Our body looks left-right (L-R) symmetric from outside, but visceral organs are L-R asymmetric in terms of their shape, position and size. We are interested in how L-R asymmetry is established during development in various animals including vertebrates and invertebrates.

L-R asymmetry of the body is established early during development. Breaking of L-R symmetry in fish, frog and mouse takes place at the region of the embryo called the left-right organizer (LRO) and involves uni-directional fluid flow generated by motile cilia at the LRO. In the last 10 years , my lab studied how embryos sense the fluid flow. The LRO of mouse embryos possesses another type of cilia, immotile cilia located at its periphery, which sense mechanical force generated by the fluid flow. When immotile cilia sense the flow, Ca2+enters the cell, and stimulates degradation of the target Dand5 mRNA. This Dand5 mRNA degradation occurs only on the left side, generating a molecular asymmetry in the embryo for the first time.

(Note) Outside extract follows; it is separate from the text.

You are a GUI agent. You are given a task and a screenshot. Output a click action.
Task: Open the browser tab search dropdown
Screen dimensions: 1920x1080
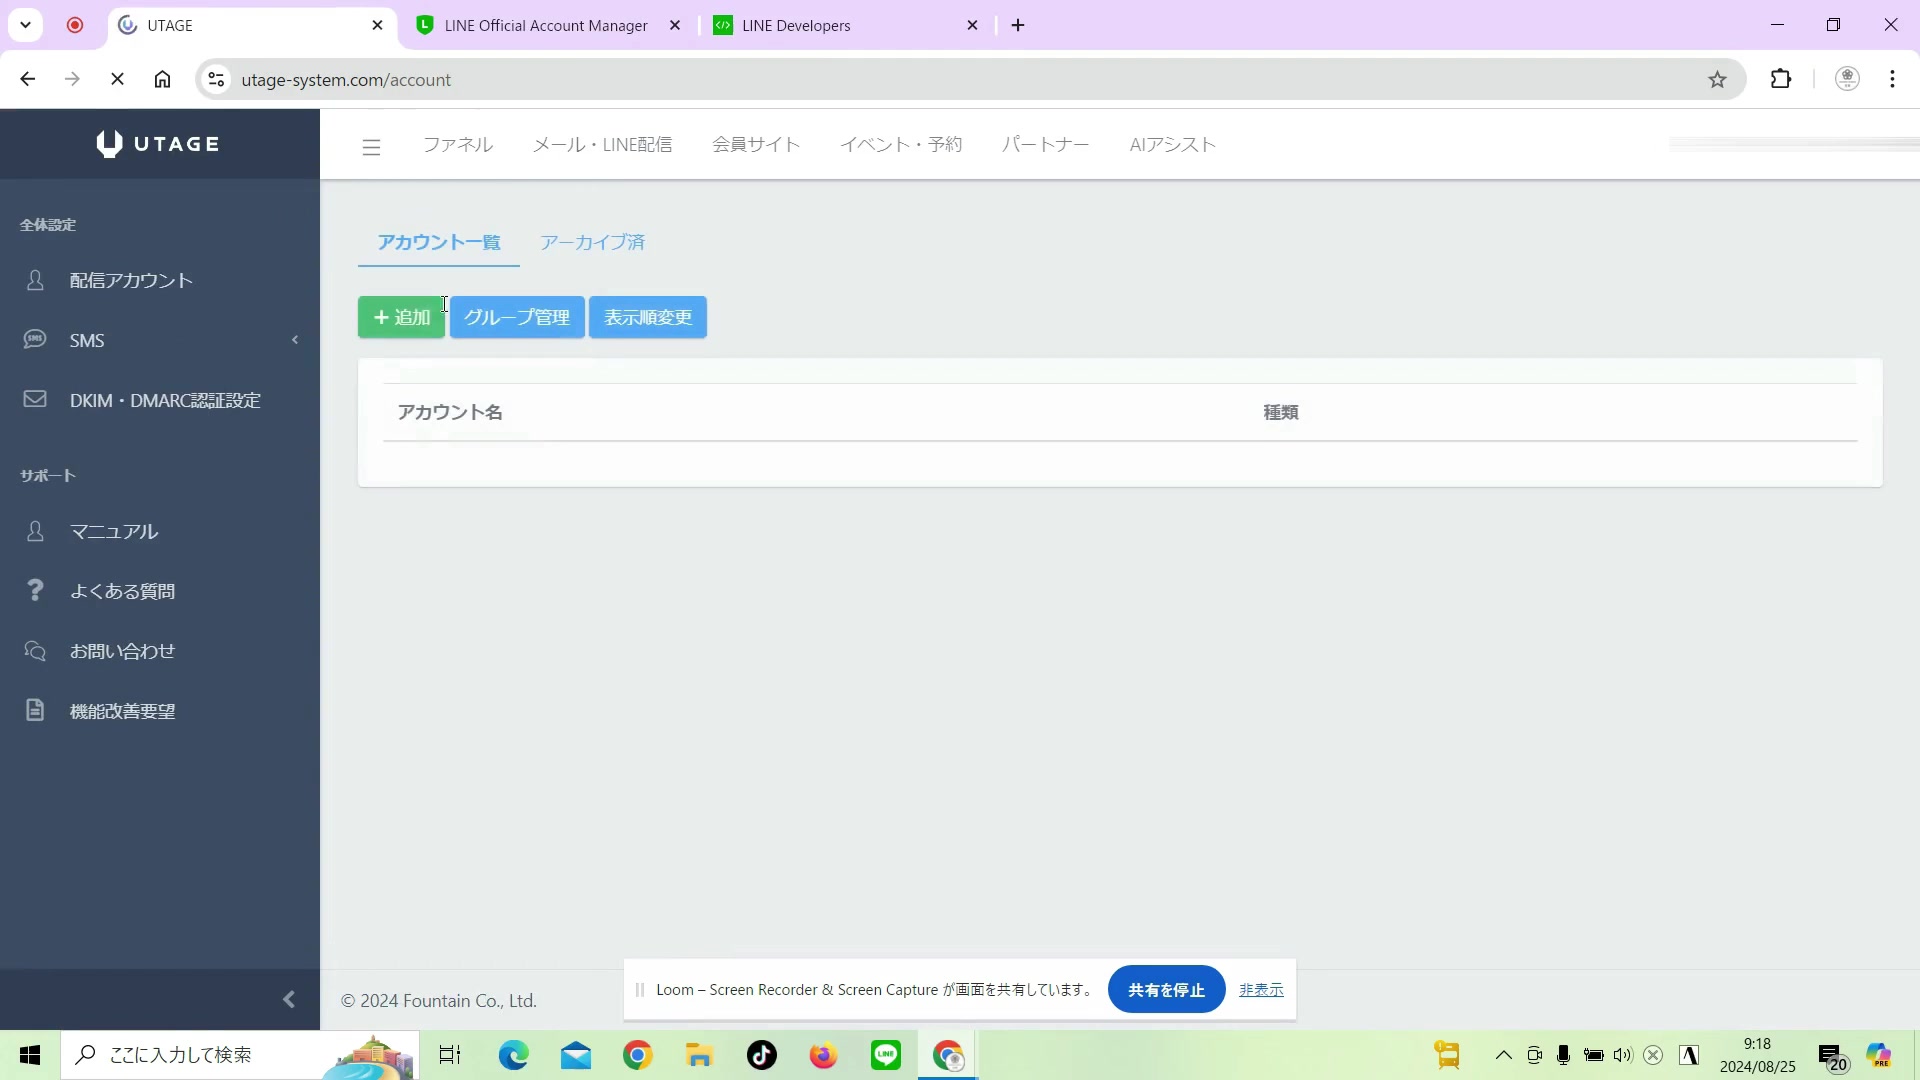(26, 24)
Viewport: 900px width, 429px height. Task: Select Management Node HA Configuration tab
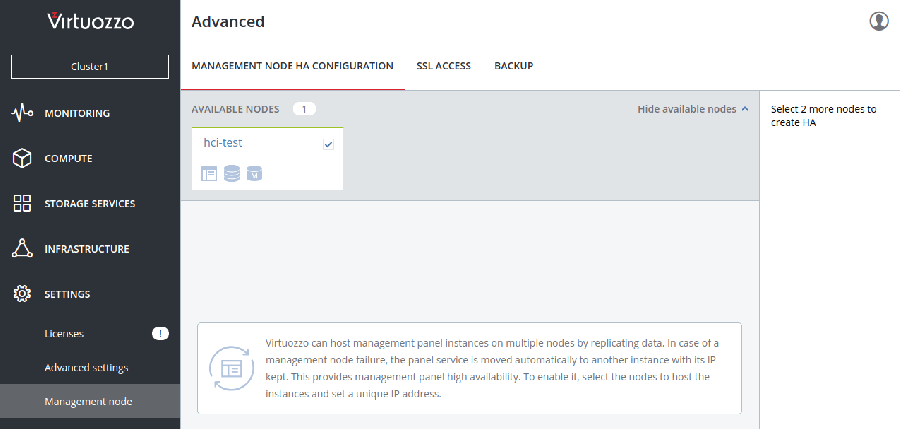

While my lab focused on L-R asymmetry in the mouse, various animals employ different strategies for generating L-R asymmetry. For example, unlike mouse, reptiles and birds break L-R asymmetry without cilia and fluid flow. In snail, L-R symmetry breaking is done at a very early stage, 2nd-3rd cell division, by a mechanism involving actin. However, the later step of L-R asymmetry employs the same set of genes Nodal and Pitx2. In NCBS, my group will study how chick embryos break L-R symmetry without cilia and fluid flow. We also study snail embryos, how the non-conserved symmetry breaking event is connected  to the conserved asymmetric expression of Nodal-Pitx2. Molecular origin of morphological asymmetries is also a very interesting topic.